> [SET TASKS]
(a) Answer these questions using the passage on AI in ecology research. Mark each answer with the same numeral as its question.
(i) About how many hours of Arctic audio did Ruth Oliver analyze?
(ii) Which software tool was used to run the AI algorithms?
(iii) What company did Mitch Aide found?
(b) From the passage on AI in ecology research, quote everything from "Collaborations with AI" down to "4, eaaq1084; 2018).".

> [SELECTED TEXT]
┌──

Collaborations with AI specialists can also help. Ruth Oliver, an ecologist at Yale University in New Haven, Connecticut, took this approach when analysing about 1,200 hours of audio from the Arctic. She worked with an electrical engineer, who had experience in machine learning, and ran AI algorithms using the software tool MATLAB to estimate when songbirds arrived in the Arctic and how environmental factors affected vocalizations (R. Y. Oliver et al. Sci. Adv. 4, eaaq1084; 2018).
Despite its apparent ubiquity, AI isn’t an easy solution. Estimates of the amount of training data required for machine learning vary widely, from hundreds to tens of thousands of manually classified examples, depending on the model, study goals and task complexity. But for endangered species, it might be “difficult or impossible” to collect a very large sample, says Mitch Aide, a tropical ecologist at the University of Puerto Rico Río Piedras Campus in San Juan and founder of Sieve Analytics. “In these cases, you do the best you can.”

└──

> [INFORMATION SHOWN]
┌──

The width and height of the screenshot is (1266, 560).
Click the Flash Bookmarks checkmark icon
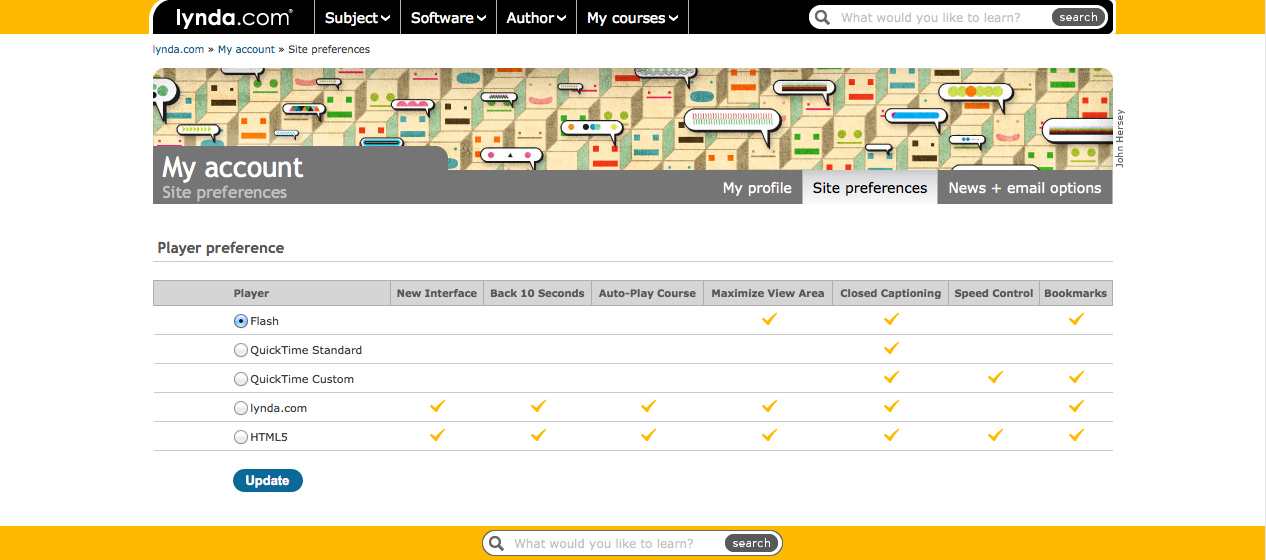coord(1076,320)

└──

> [TASK-BY-TASK OUTPUTS]
(a)
(i) About 1,200 hours
(ii) MATLAB
(iii) Sieve Analytics

(b)
Collaborations with AI specialists can also help. Ruth Oliver, an ecologist at Yale University in New Haven, Connecticut, took this approach when analysing about 1,200 hours of audio from the Arctic. She worked with an electrical engineer, who had experience in machine learning, and ran AI algorithms using the software tool MATLAB to estimate when songbirds arrived in the Arctic and how environmental factors affected vocalizations (R. Y. Oliver et al. Sci. Adv. 4, eaaq1084; 2018).